La nueva Alicia de Tim Burton

 Tim Burton ya no parece un niño adoptado por la familia Adams ni un superviviente de una tribu gótica nocturna. Su compañera, Helena Bonham Carter, dice que hasta termina las frases, una convención social a la que le costó acostumbrarse.

Lo que no ha perdido es valor y un apetito visual tan desbordante que quizá esta vez, sólo quizá, no haya podido controlar. Este jueves estrena en Londres su “Alicia en el país de las maravillas”, convencido de que no había que sentir ningún miedo por dar otra visión del clásico del Lewis Carroll.

“Ha habido más de veinte versiones de la obra. Se ha convertido en un parte de la cultura, de la música, del arte”, ha contado a los periodistas. “Me parecía que era un territorio abierto en el que podía entrar. No había ninguna razón para sentirme presionado. De hecho, no tenía ni tiempo para preocuparme”.

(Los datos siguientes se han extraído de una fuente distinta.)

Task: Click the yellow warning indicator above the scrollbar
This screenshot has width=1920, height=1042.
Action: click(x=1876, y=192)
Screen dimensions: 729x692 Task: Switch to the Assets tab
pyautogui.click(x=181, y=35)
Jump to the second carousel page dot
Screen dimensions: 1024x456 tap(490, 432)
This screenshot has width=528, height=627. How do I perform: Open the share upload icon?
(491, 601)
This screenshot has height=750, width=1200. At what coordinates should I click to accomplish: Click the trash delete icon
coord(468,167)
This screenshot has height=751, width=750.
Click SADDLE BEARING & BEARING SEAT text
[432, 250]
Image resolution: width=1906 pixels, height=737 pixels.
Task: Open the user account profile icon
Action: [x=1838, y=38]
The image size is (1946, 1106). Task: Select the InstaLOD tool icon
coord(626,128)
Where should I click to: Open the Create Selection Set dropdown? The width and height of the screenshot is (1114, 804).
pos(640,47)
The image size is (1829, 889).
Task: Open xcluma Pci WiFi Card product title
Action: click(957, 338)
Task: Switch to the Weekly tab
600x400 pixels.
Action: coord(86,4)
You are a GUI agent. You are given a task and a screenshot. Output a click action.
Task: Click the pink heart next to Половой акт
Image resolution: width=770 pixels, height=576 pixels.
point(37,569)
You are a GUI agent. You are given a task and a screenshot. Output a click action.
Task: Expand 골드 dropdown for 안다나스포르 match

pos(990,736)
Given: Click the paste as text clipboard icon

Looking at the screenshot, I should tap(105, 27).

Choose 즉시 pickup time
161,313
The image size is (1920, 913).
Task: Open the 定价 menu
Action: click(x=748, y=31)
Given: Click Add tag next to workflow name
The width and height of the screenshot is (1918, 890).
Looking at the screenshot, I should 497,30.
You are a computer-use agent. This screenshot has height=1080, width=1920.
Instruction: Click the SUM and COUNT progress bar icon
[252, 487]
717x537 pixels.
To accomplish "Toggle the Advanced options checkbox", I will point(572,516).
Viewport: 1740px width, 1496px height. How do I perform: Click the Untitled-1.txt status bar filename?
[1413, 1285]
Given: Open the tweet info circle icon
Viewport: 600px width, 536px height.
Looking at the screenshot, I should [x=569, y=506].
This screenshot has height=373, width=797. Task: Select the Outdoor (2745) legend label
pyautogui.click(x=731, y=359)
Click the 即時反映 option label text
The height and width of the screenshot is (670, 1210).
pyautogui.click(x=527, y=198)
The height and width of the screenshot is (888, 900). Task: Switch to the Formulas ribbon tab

Disney y Tim Burton tenían claro desde el principio que sería una película en 3D. En especial, la compañía. “Me dieron el guión y me dijeron 3D”, comenta el director hace unas semanas. Ahora dice que está muy feliz con el resultado. En realidad, se rodó en el 2D de siempre y luego se pasó a 3D. Es lo que se ha hecho con “Pesadilla antes de Navidad” y los resultados le han parecido satisfactorios. Burton opina que Alicia era la película perfecta para esta nueva tendencia.

Lo que se ve en pantalla es que los directores deberían tener cuidado con los movimientos dentro del plano de las escenas en las que el 3D resulta más evidente. Lo que en “Avatar” quedaba técnicamente muy fluido, aquí a veces puede llegar a marear. Eso sí, ver al gato de Cheshire flotando en mitad de la sala resulta muy estimulante.

Los que sólo hayan visto la versión de dibujos animados de Disney de 1951 deben saber que la Alicia de Burton no es un ‘remake’. La idea partió de la guionista Linda Woolverton y se basa en la pregunta: ¿qué pasaría si Alicia se hubiera hecho mayor y con 19 años regresara a ese mundo de fantasía?

La joven atraviesa la misma barrera que antes y se encuentra con sus viejos conocidos, que no están muy seguros de que sea la auténtica Alicia. Y la necesitan desesperadamente porque sólo ella podrá acabar con el dominio tiránico de la Reina Roja, creada tanto por la interpretación de Bonham Carter como por los efectos visuales.

Pero al menos la reina conserva el hábito de solucionar los problemas gritando: “¡Que le corten la cabeza!” Por eso, la actriz dice que se quedaba sin voz cada día a las diez de la mañana.

Johnny Depp recuerda que leyó el libro de pequeño y que, más que la historia, lo que le dejó una huella profunda fueron los personajes. El suyo es un lienzo en el que se van dibujando literalmente los estados de ánimo. El Sombrerero Loco está más loco que nunca: “Una de las cosas que hablé con Tim es que él sería tan puro, en el sentido de que ves de inmediato cuáles son sus sentimientos, que sus ropas, su piel, su pelo, todo, cambia para reflejar sus emociones”.

El personaje de Depp es por tanto una sinfonía andante de colores y en él se centra la atención del director, quedando a su lado una Alicia algo desdibujada, con la misma inseguridad de una adolescente que no sabe a qué mundo pertenece.

El festín visual habitual en las películas de Burton se convierte por momentos en un banquete que deja al espectador algo saturado. Resulta complicado digerir tanto derroche de fantasía en unos escenarios íntegramente creados por ordenador. Era distinto cuando Burton iba a todas partes con las gafas de sol puestas.